_Extracted material_:
------

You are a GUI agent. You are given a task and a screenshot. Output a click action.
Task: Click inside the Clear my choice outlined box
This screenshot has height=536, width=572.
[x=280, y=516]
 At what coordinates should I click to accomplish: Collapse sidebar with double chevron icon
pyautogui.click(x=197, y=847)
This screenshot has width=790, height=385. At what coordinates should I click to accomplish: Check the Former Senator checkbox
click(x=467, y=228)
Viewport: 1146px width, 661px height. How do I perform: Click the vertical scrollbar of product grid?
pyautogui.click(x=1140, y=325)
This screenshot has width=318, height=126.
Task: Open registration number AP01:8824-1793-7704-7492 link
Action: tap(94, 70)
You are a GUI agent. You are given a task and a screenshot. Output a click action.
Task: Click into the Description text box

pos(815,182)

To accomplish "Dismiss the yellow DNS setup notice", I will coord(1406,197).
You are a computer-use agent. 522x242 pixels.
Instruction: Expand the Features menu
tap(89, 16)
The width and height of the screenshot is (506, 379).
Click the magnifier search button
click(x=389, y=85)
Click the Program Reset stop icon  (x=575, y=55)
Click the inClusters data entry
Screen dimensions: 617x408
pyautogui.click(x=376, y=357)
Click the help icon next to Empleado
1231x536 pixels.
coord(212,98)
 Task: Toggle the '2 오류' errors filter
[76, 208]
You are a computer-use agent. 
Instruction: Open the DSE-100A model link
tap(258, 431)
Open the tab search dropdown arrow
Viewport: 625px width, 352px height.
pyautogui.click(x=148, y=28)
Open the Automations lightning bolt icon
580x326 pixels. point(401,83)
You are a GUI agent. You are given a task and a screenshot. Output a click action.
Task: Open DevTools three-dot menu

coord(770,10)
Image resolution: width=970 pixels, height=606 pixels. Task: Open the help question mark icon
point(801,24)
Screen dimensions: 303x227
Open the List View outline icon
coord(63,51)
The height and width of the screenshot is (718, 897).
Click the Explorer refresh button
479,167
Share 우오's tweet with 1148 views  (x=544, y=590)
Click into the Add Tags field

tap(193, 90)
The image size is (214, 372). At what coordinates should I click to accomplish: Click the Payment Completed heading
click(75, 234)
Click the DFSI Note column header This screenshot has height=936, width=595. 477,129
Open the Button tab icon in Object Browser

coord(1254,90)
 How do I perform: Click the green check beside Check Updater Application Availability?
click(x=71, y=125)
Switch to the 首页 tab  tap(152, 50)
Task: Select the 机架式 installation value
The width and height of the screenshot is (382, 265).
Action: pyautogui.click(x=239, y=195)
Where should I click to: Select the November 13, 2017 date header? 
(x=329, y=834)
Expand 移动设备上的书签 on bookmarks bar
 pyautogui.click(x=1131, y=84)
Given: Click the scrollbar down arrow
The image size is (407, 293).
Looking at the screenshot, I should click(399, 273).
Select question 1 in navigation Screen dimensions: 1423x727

------

_To do_: Write out everything from the start of the entries down to the line containing "pyautogui.click(x=197, y=847)", including that line.

_Output_:
You are a GUI agent. You are given a task and a screenshot. Output a click action.
Task: Click inside the Clear my choice outlined box
This screenshot has height=536, width=572.
[x=280, y=516]
 At what coordinates should I click to accomplish: Collapse sidebar with double chevron icon
pyautogui.click(x=197, y=847)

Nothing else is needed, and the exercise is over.